Kilka dni po zakończeniu trasy w USA James wszedł do studia z kilkoma producentami. Chciał zobaczyć, komu uda się zrealizować jego wizję. W Los Angeles spotkał się ze Steve’em Solomonem, współautorem przeboju „Say You Won’t Let Go”. Po powrocie do Wielkiej Brytanii, James próbował nawiązać współpracę z większą liczbą producentów, ale żaden nie równał się ze Steve’em. Wspólnie dokończyli album w Miloco Studios, tworząc doskonały dodatek do jego imponującej już dyskografii.
James otrzymał niedawno nagrodę BRIT Billion, przyznawaną za przekroczenie miliarda streamów w Wielkiej Brytanii. Tym samym dołączył do elitarnego towarzystwa takich laureatów, jak ABBA, Anne-Marie, Coldplay, Ellie Goulding, George Ezra, Lewis Capaldi, Mariah Carey, Rita Ora, Sam Smith i Whitney Houston.
James cieszy się ogromną popularnością w serwisach streamingowych. Jego liczba stałych słuchaczy na Spotify wynosi ponad 38 milionów. Na początku 2019 roku utwór „Say You Won’t Let Go” otrzymał wyróżnienie za ponad miliard streamów na Spotify – obecnie ma 4 miliardy streamów i 1,5 miliarda wyświetleń na YouTubie.
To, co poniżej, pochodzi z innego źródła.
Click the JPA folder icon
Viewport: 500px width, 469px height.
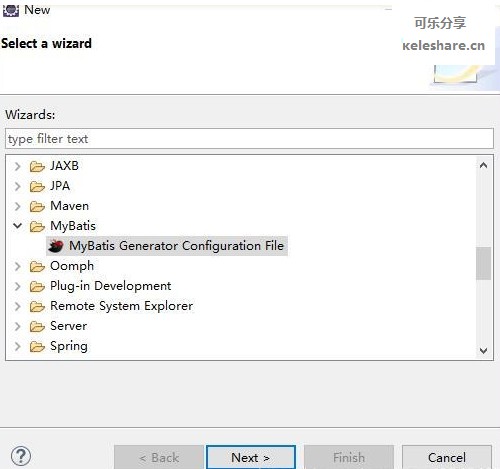point(37,186)
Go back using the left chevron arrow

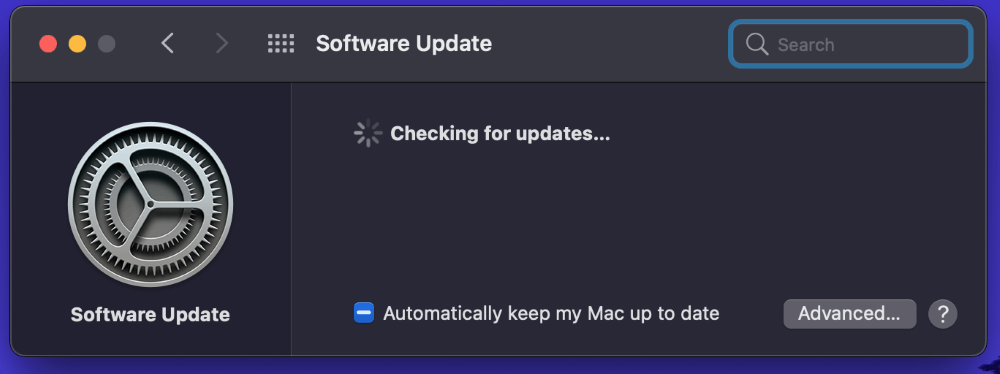pos(167,43)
W tym roku piosenkę nagrodzono diamentowym certyfikatem RIAA.
Poza „Say You Won’t Let Go”, katalog Jamesa Arthura obejmuje kultowe już utwory, takie jak „Impossible”, „Can I Be Him”, „Sun Comes Up”, „Naked”, „Empty Space”, „Rewrite The Stars”, „Falling Like the Stars”, „Train Wreck” czy „Lasting Lover”. Ostatnio popularnością cieszy się też wydany w 2019 roku „Car’s Outside”.
Jego ostatni album, „It’ll All Make Sense In The End” z 2021, powstał w domu podczas lockdownu. James stawia na własną satysfakcję:

„Im więcej albumów nagrywasz i im większy sukces odnosisz, tym większa ciąży na tobie presja. Tworząc muzykę, którą kocham, poczułem się znów jak dziecko, nie martwiąc się tym, jak wszystkich zadowolić”.

Dodaj komentarz

Twój adres email nie zostanie opublikowany. Pola, których wypełnienie jest wymagane, są oznaczone symbolem *

Copyright © 2022 | Strefa Music Art | Realizacja: Studio Graficzne 702

error: Zabezpieczone!!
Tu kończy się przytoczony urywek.